> _WHAT IS REQUIRED_:
Pull out each line of the listing below and reproduce it word for word, leaving out the pictures.

> _SOURCE MATERIAL_:

=-=-=-=-=

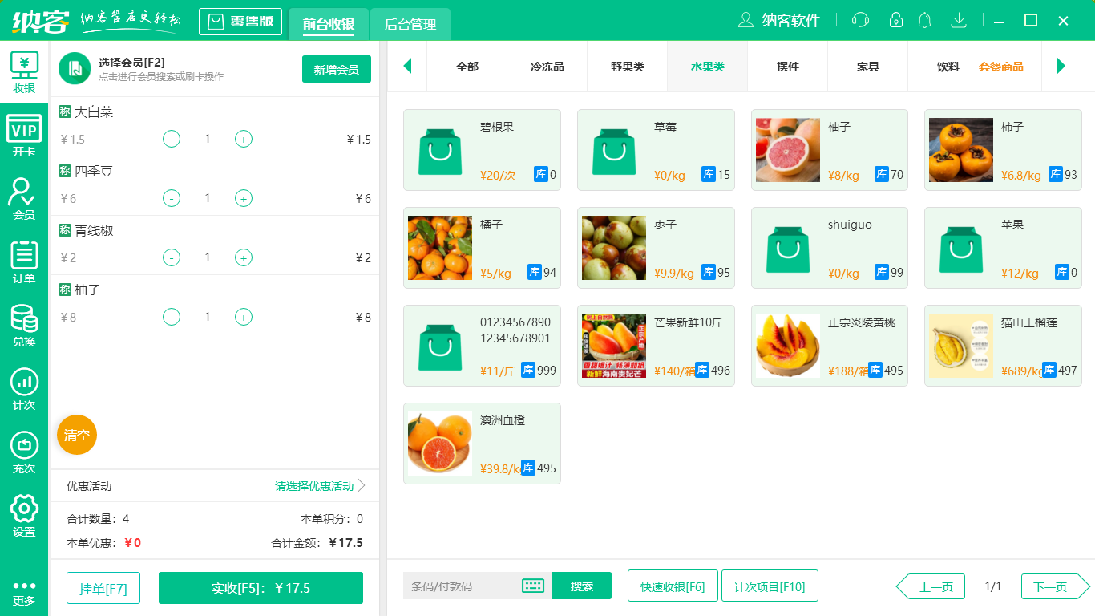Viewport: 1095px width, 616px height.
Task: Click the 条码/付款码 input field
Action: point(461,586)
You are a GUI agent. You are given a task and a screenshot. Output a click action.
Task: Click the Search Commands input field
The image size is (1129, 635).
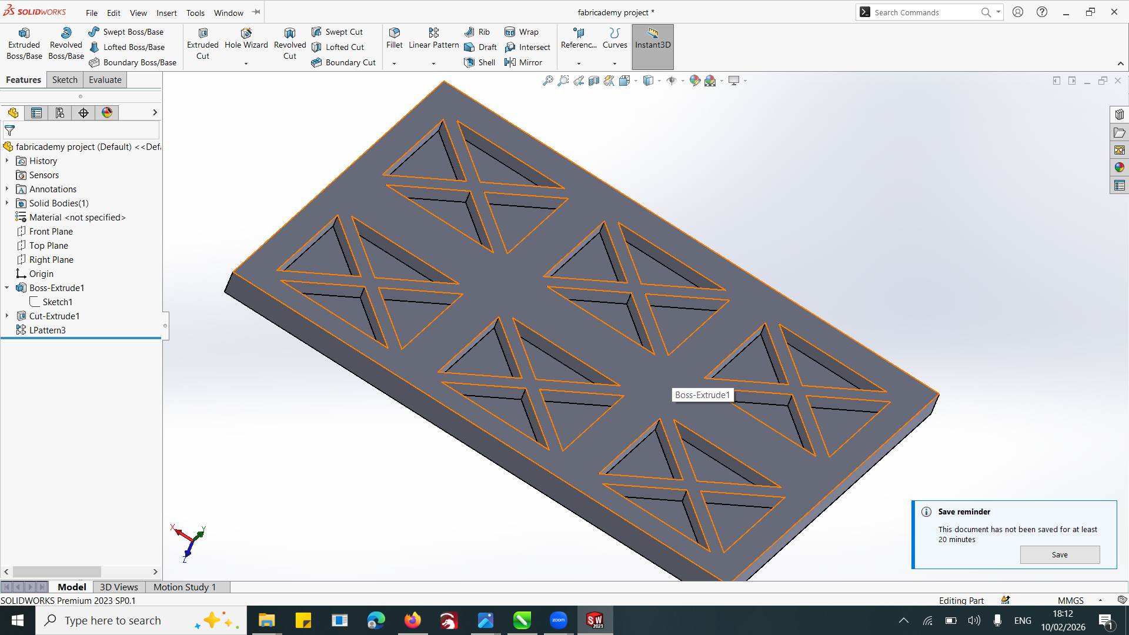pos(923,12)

=-=-=-=-=

> _WRITTEN ANSWER_:
Viewport: 1095px width, 616px height.
Task: Click the 条码/付款码 input field
Action: point(461,586)
You are a GUI agent. You are given a task and a screenshot. Output a click action.
Task: Click the Search Commands input field
The image size is (1129, 635).
pos(923,12)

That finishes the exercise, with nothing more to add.